* _Your task_
Every line in the data below that holds "This" should be found and copied.

* _Information provided_
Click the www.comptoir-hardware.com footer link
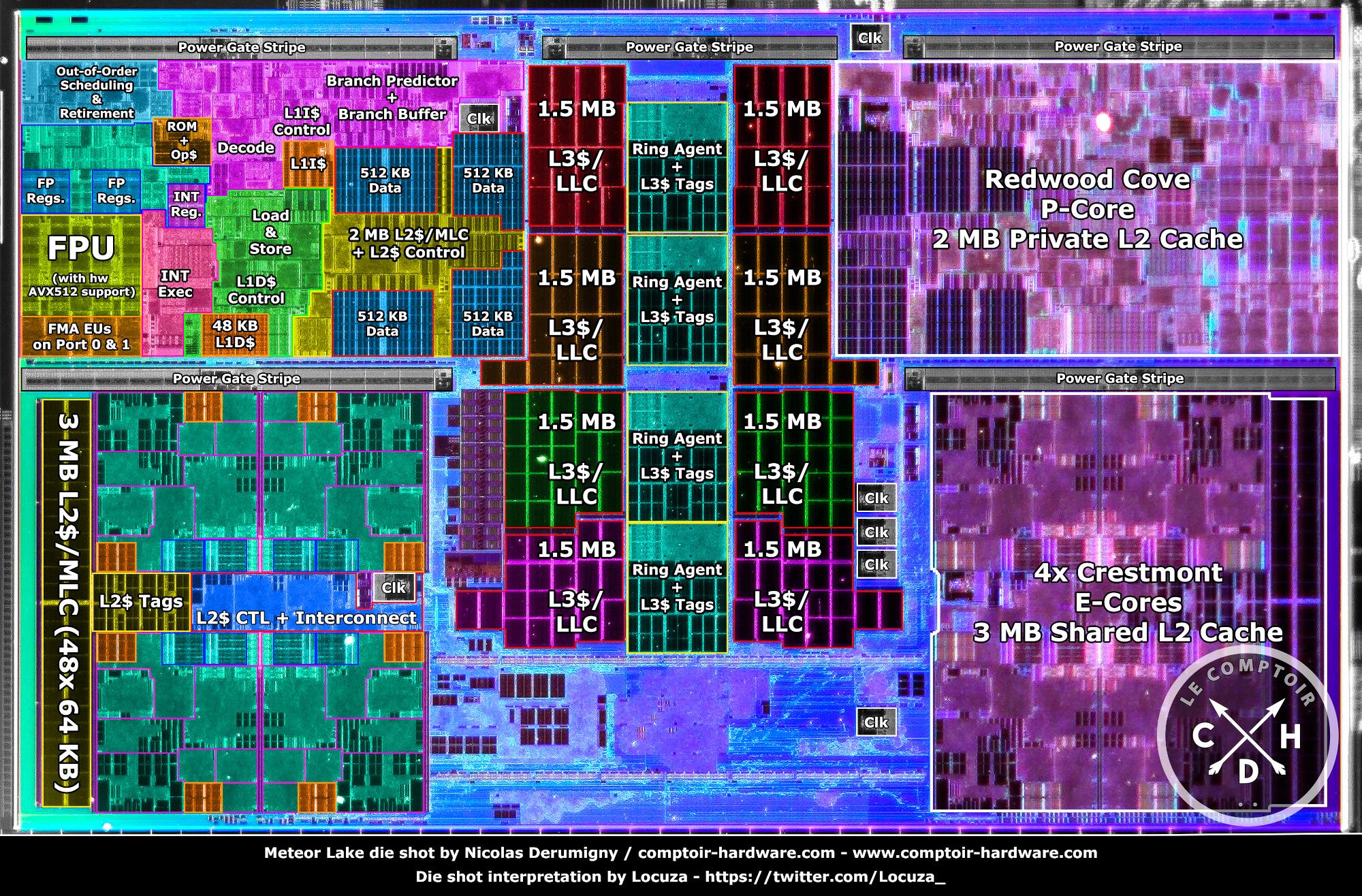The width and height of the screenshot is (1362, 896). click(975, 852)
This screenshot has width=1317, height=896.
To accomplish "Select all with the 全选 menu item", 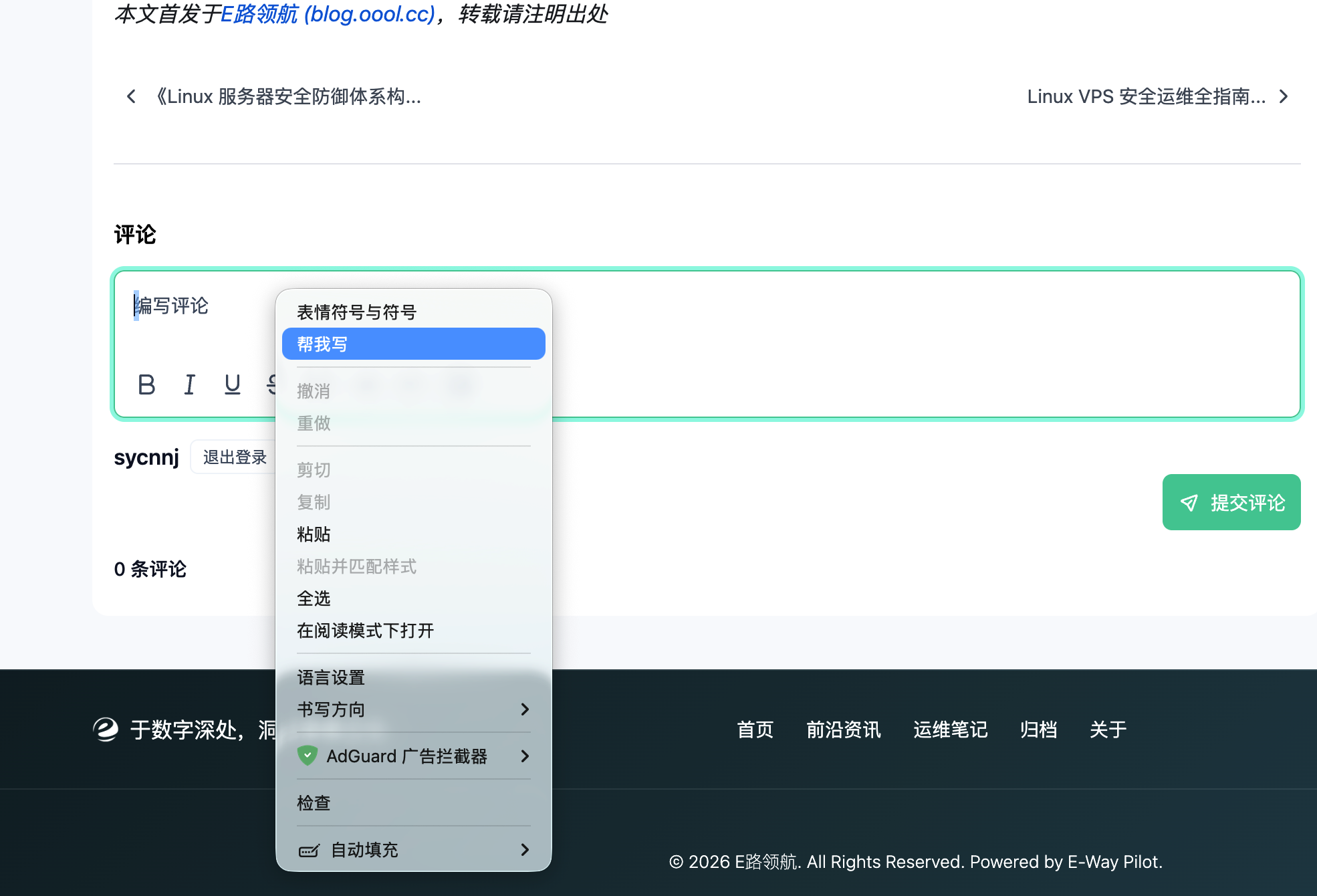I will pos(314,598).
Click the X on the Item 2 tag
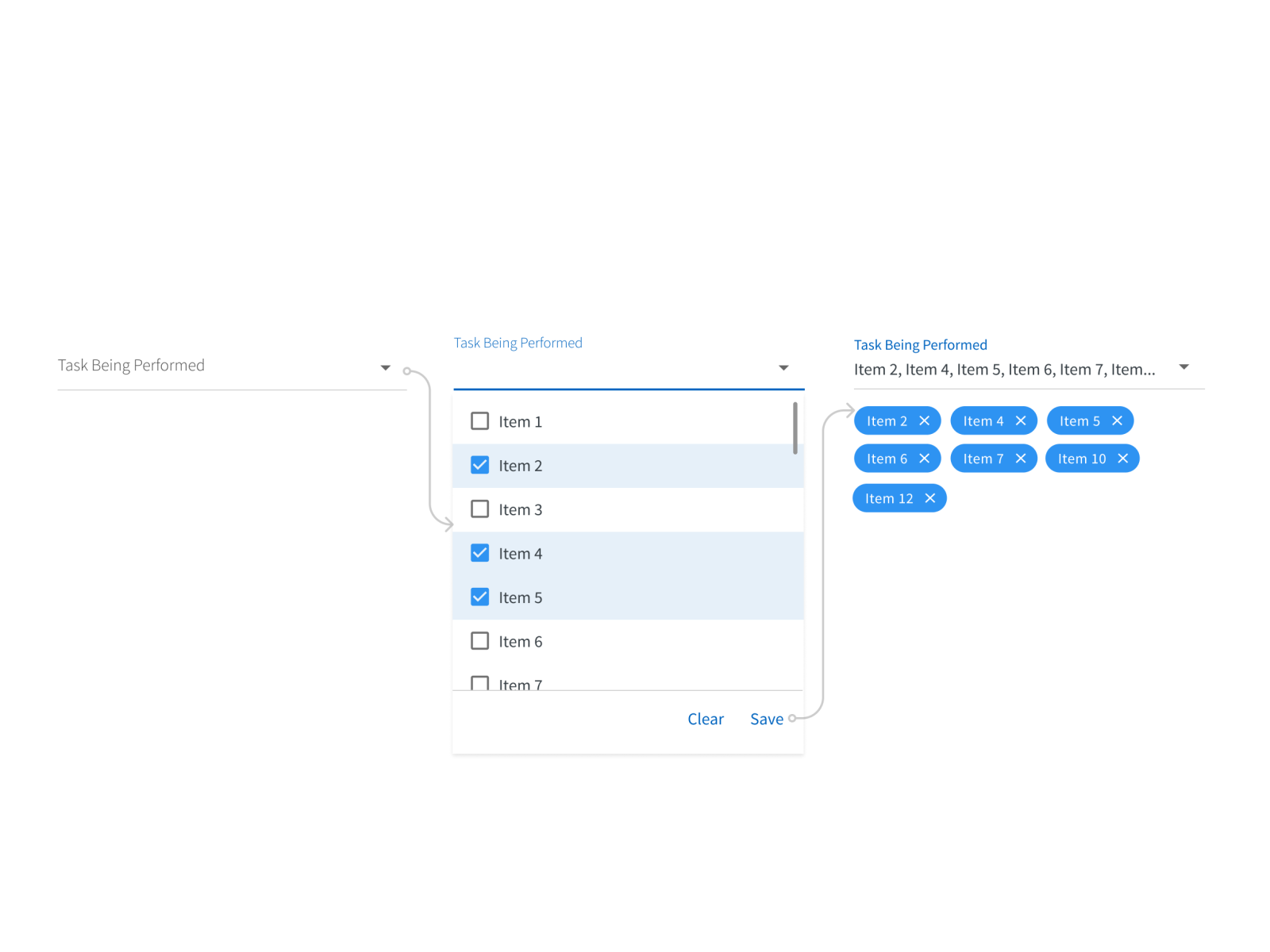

* * *

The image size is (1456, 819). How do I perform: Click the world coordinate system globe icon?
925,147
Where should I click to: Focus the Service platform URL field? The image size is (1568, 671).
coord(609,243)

==

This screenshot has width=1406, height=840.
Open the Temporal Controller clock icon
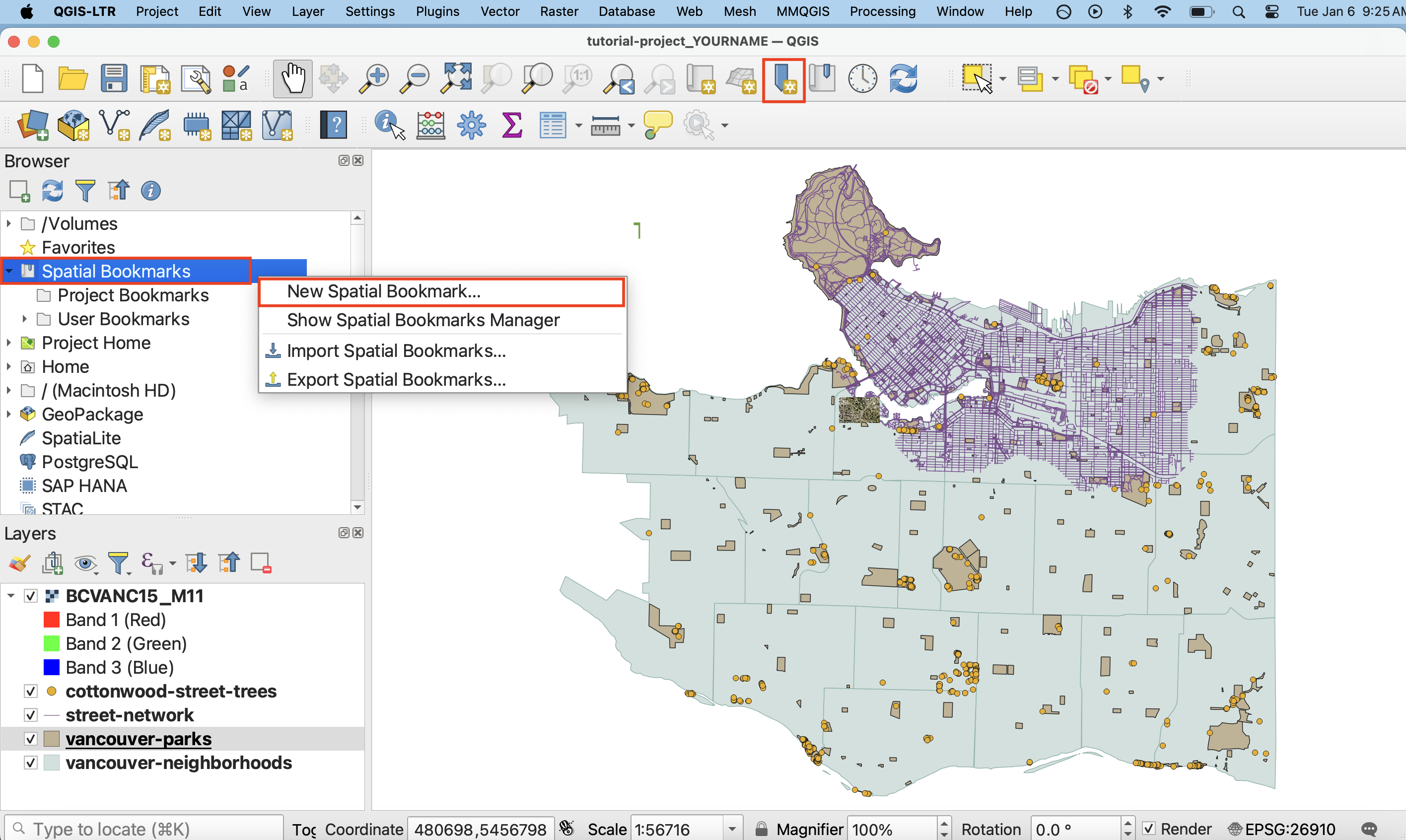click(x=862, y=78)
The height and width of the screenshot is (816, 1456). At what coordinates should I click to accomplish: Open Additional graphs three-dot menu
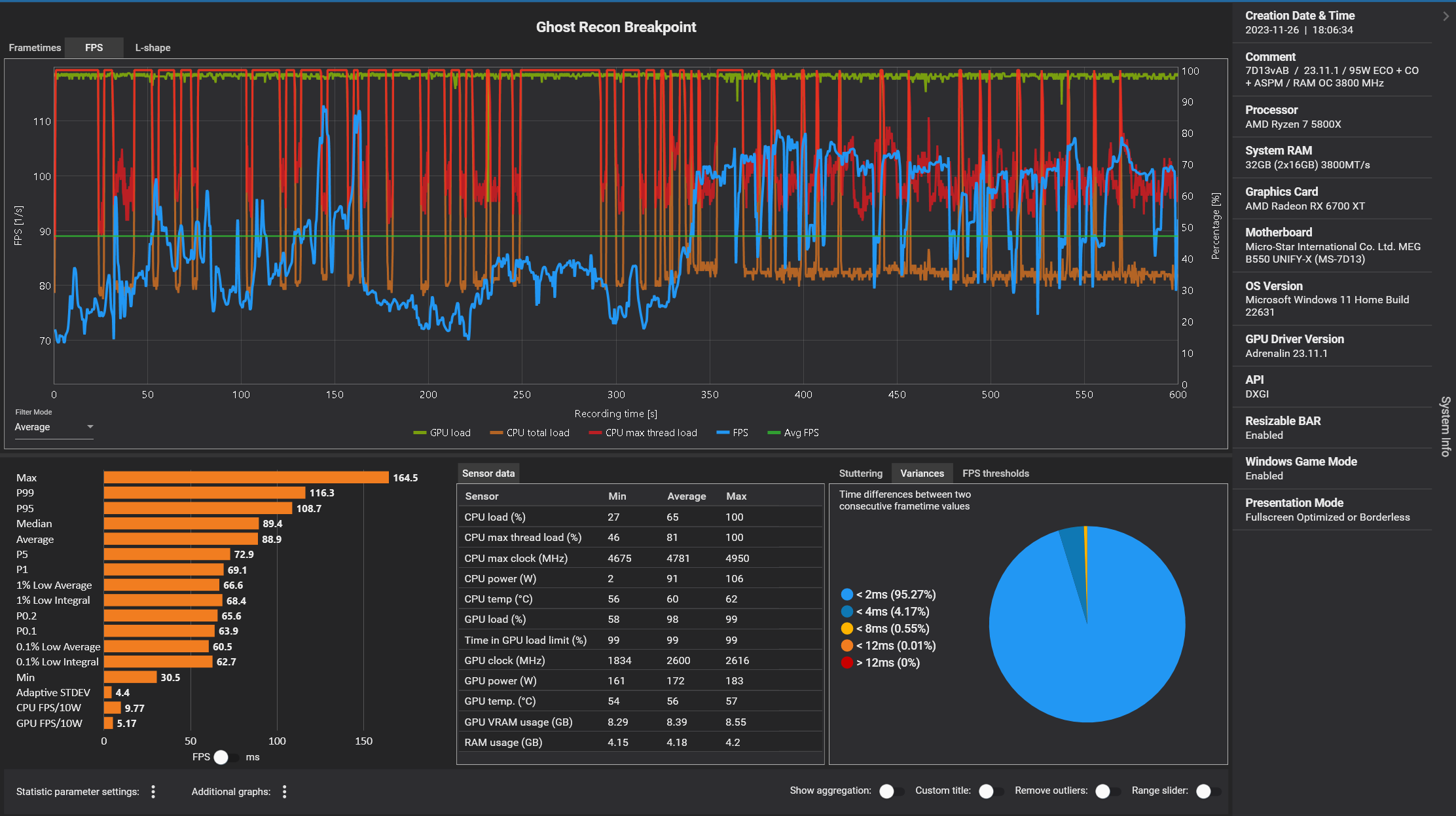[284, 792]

* _Answer for the task_
This screenshot has width=1317, height=896.
This screenshot has width=1406, height=840.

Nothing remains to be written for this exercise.